If I were running an evangelist programme, I’d create internal communities of practice and encourage evangelists to support one another, share best practice, and sense-check each other’s reactions to difficult situations. This kind of peer support has proved very helpful in some of the projects I’ve worked on, and often it’s so useful that it springs up all by itself as the evangelists naturally start to help each other. Giving them a place to talk right from the beginning jumpstarts that process.

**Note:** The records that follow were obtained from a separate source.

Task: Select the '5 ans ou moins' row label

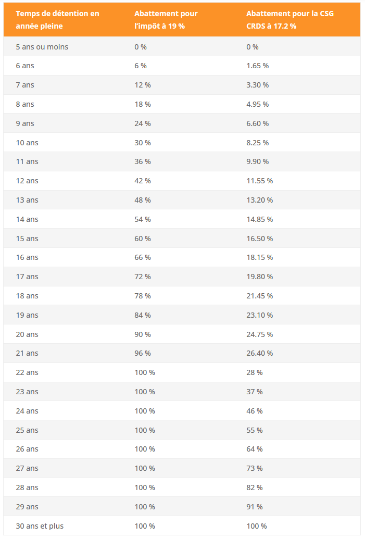Action: coord(42,47)
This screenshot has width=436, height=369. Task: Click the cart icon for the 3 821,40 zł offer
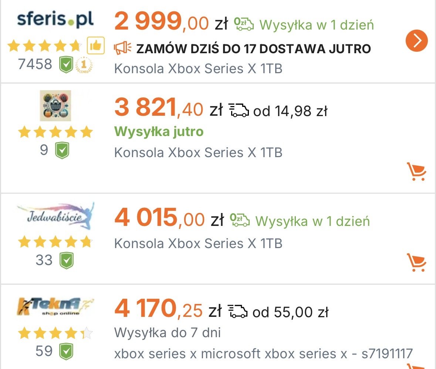[416, 172]
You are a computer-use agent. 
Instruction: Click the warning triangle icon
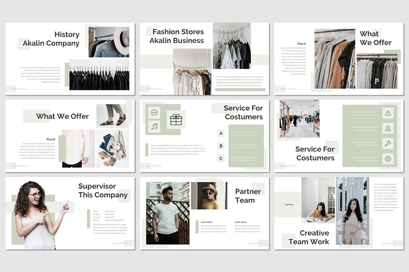388,113
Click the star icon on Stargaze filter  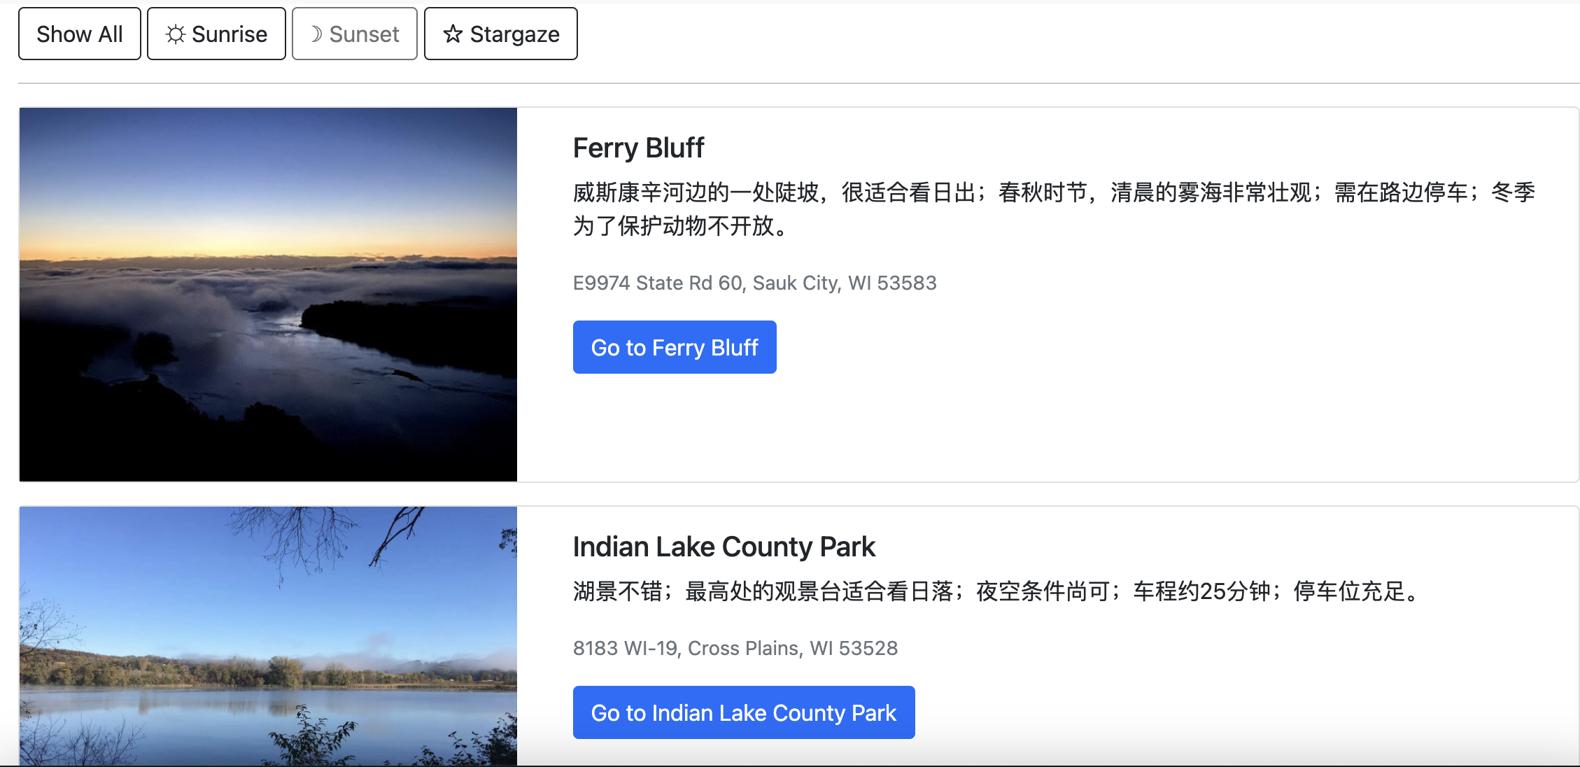click(x=453, y=34)
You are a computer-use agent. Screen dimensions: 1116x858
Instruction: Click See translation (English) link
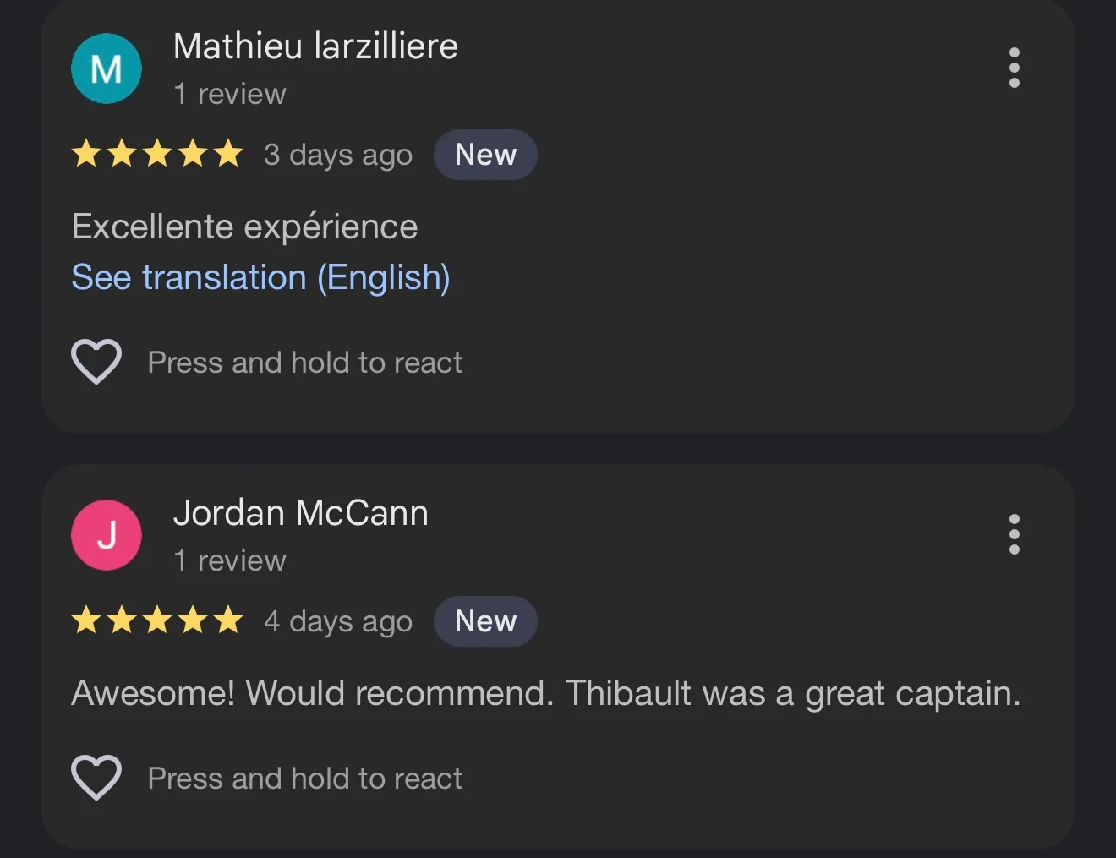tap(260, 277)
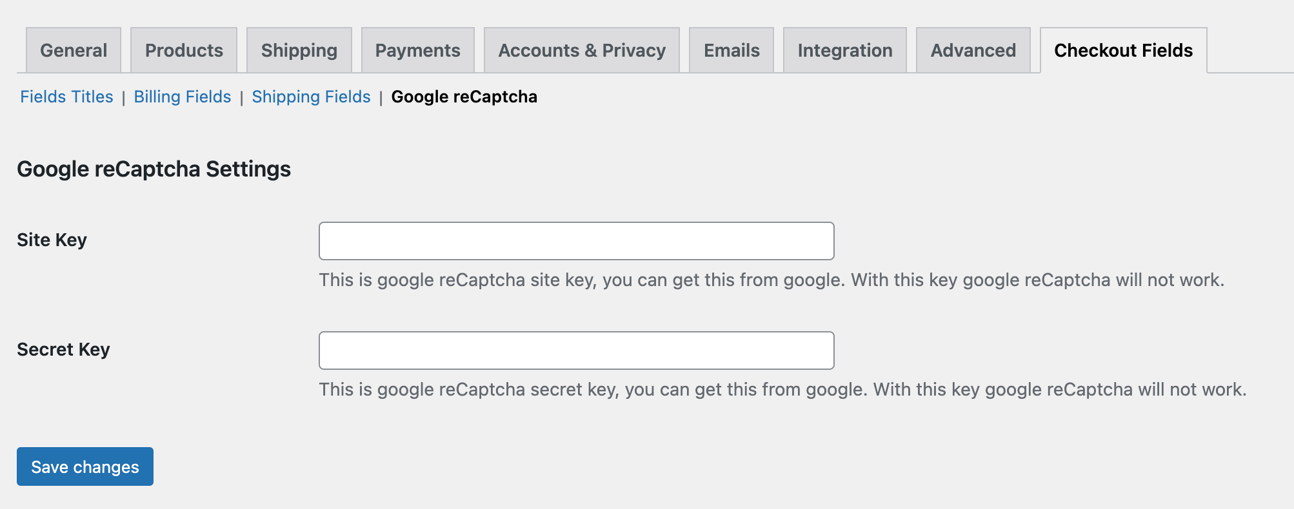This screenshot has height=509, width=1294.
Task: Click the Site Key field label
Action: 52,240
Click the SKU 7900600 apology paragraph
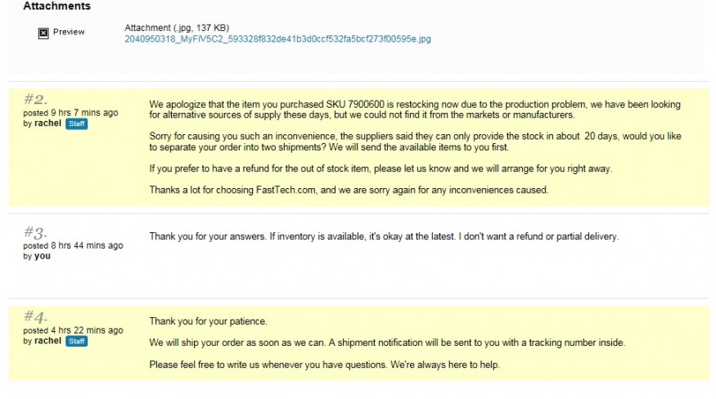 (415, 110)
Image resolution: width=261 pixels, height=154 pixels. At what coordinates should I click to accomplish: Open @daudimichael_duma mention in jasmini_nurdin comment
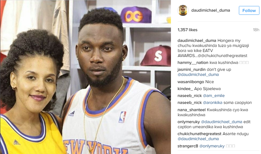(x=198, y=75)
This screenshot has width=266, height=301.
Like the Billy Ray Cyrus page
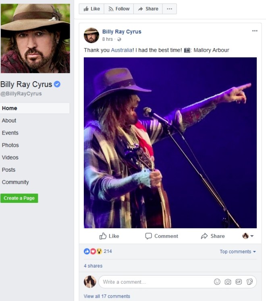point(91,9)
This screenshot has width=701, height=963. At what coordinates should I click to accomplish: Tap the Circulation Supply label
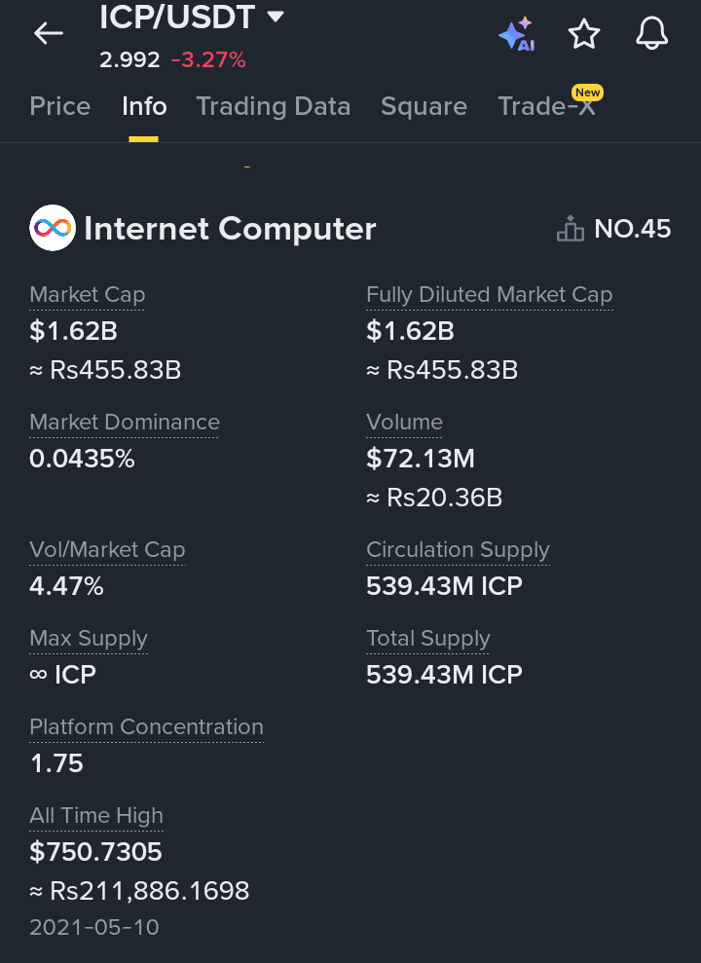pyautogui.click(x=458, y=550)
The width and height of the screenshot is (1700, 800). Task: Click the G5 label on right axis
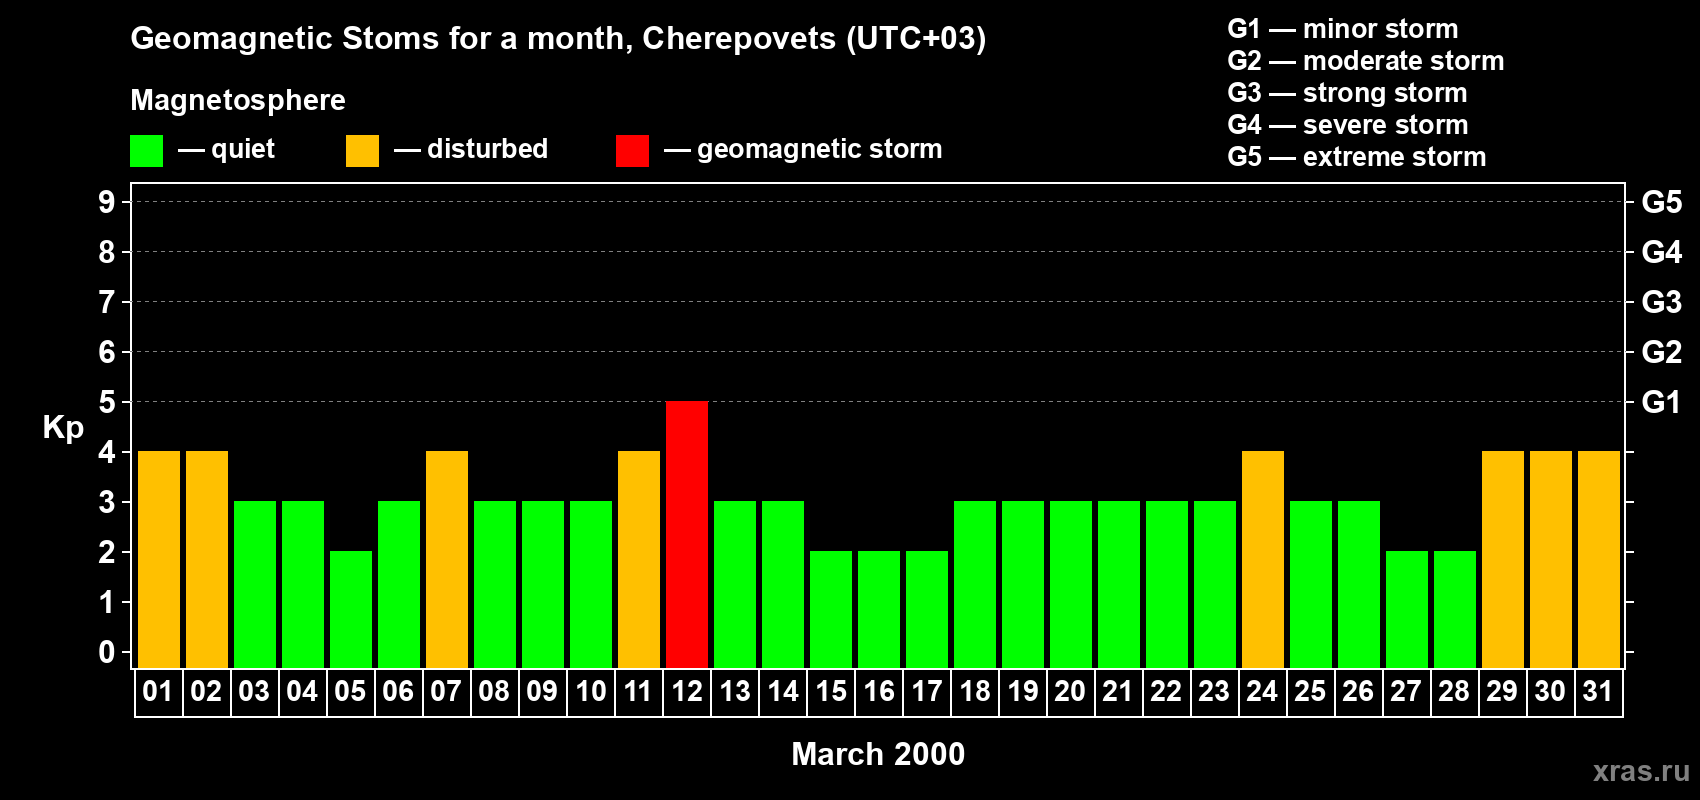tap(1661, 202)
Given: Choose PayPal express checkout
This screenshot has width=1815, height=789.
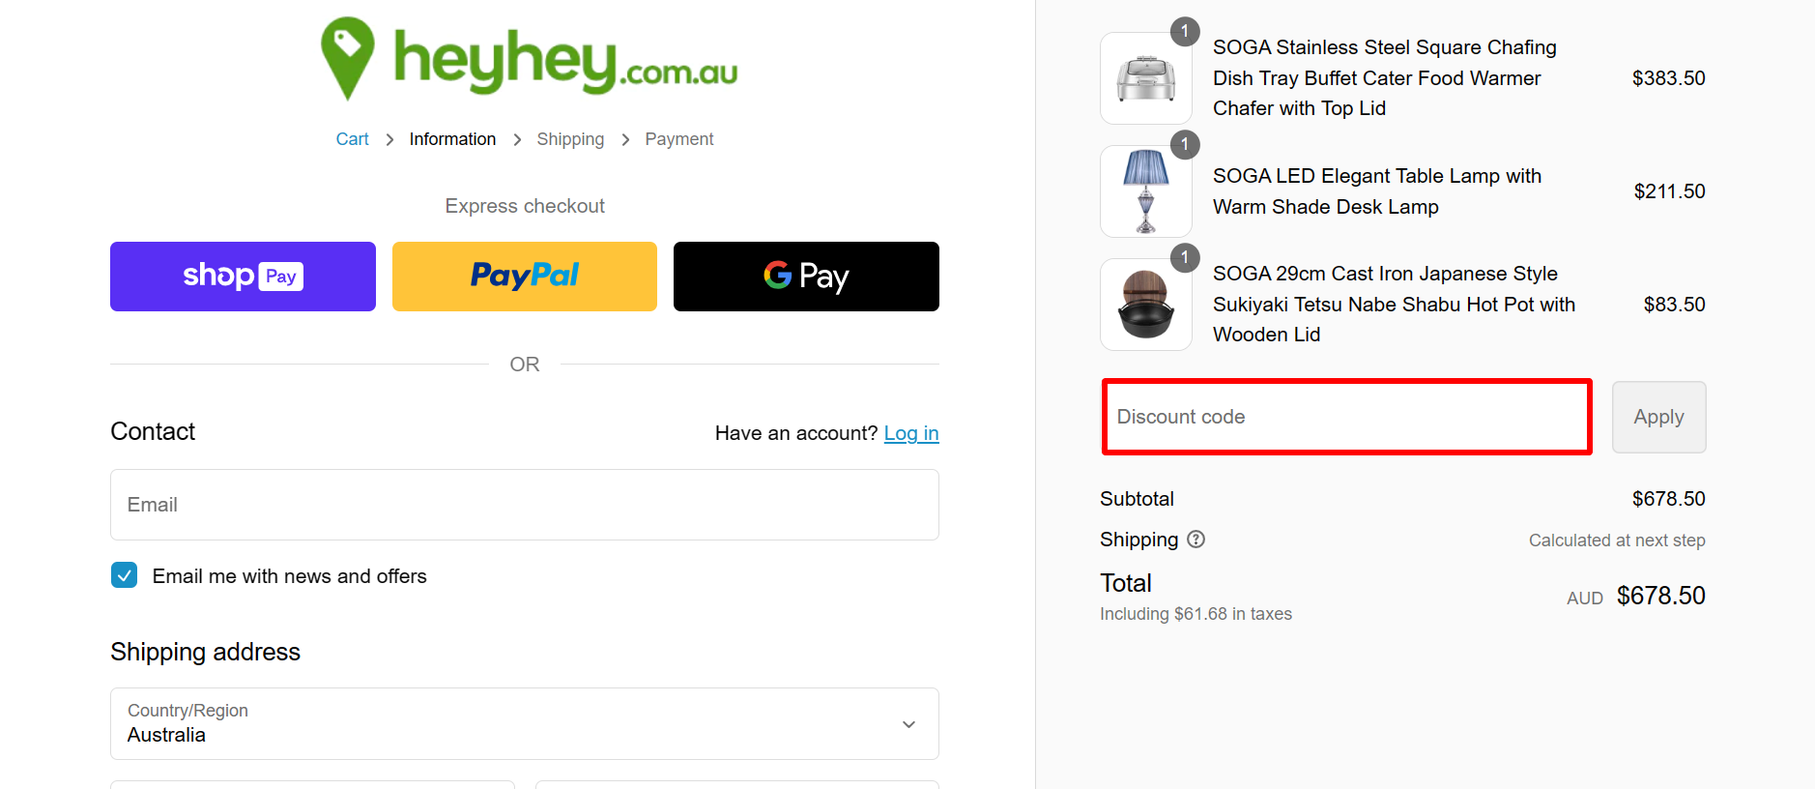Looking at the screenshot, I should pos(524,276).
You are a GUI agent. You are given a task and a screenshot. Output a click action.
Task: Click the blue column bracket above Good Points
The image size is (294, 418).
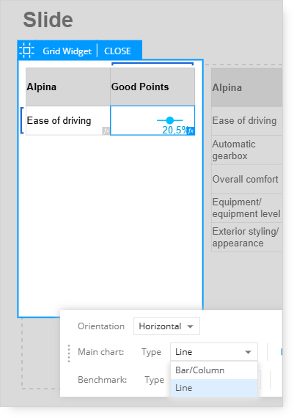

Now, you might wonder why all this matters. So what if someone starts a blog or a LinkedIn Group and doesn’t carry it on? Blogs die all the time… Well, frankly, I think that abandoned blogs, Twitter streams, LinkedIn or Facebook Groups do not reflect well on the company. If I turn up at a Twittter page or a blog and see that it’s hasn’t been updated in months, it tells me that the company just doesn’t care about communicating with its customers, which I interpret to mean that it’s not going to care about me either.

Even in a professional context, using social media is an experience that involves human emotions. It’s easy to lapse into the ‘we’re all professionals here, emotions are irrelevant’ attitude, but that’s clearly nonsense. Business is made of people and people are emotional. Pretending we aren’t doesn’t get us anywhere useful. Acknowledging that we all have ups and downs, that social media is a long term investment requiring long term emotional investment, and supporting that investment are essential to the ultimate success of any social media project. Company ignore the emotional at their peril.

U-shaped development in social media

I had a conversation on Twitter a few days ago with Roland Harwood in which I think I inadvertently hit on something:

@rolandharwood: Innovation is u-shaped. great fun at the start and great value at the end but you need to cross the valley of frustration and uncertainty

@Suw: @rolandharwood i like that analogy. reminds me of children’s linguistic dev: do well at first because they mimic, then they….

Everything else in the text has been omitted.